--- Aim ---
How many lines of the items below contain the word "screenshot"? Reply with the number alone.

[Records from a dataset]
----------------------------------------

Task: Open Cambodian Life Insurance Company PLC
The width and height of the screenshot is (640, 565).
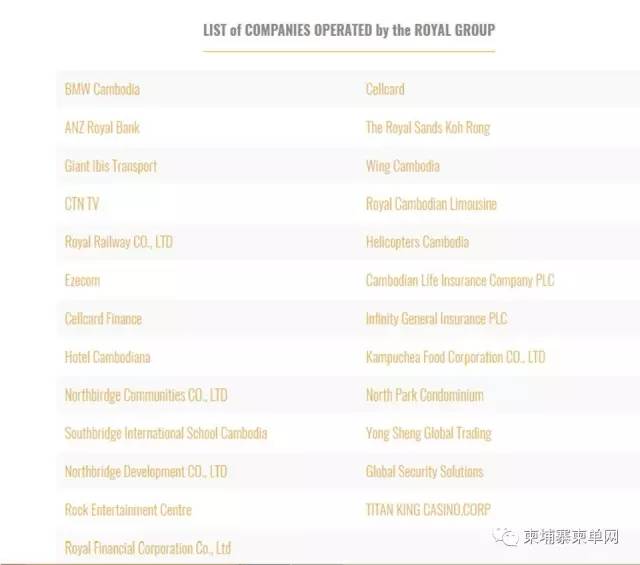Action: (x=460, y=280)
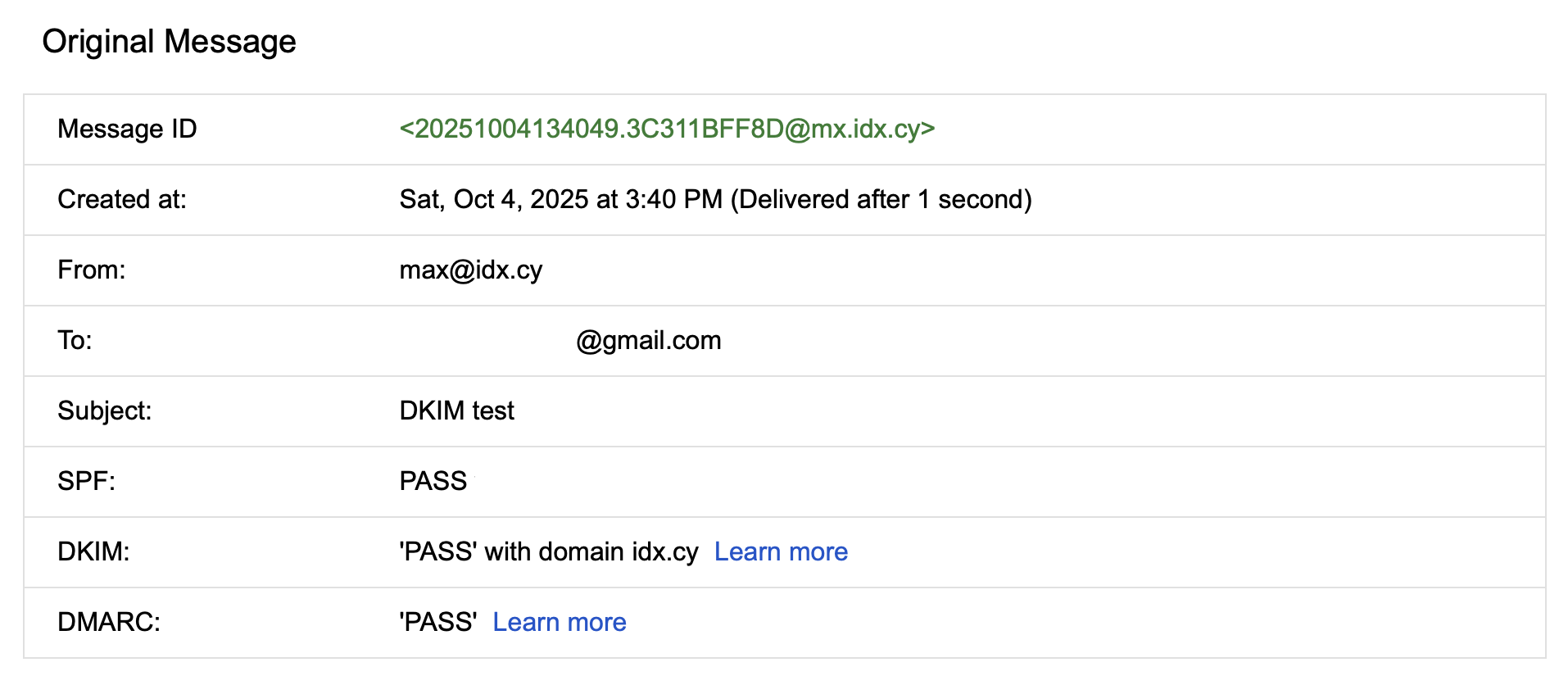Click the Created at: row label
The width and height of the screenshot is (1568, 685).
click(x=122, y=199)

----------------------------------------

--- Final answer ---
2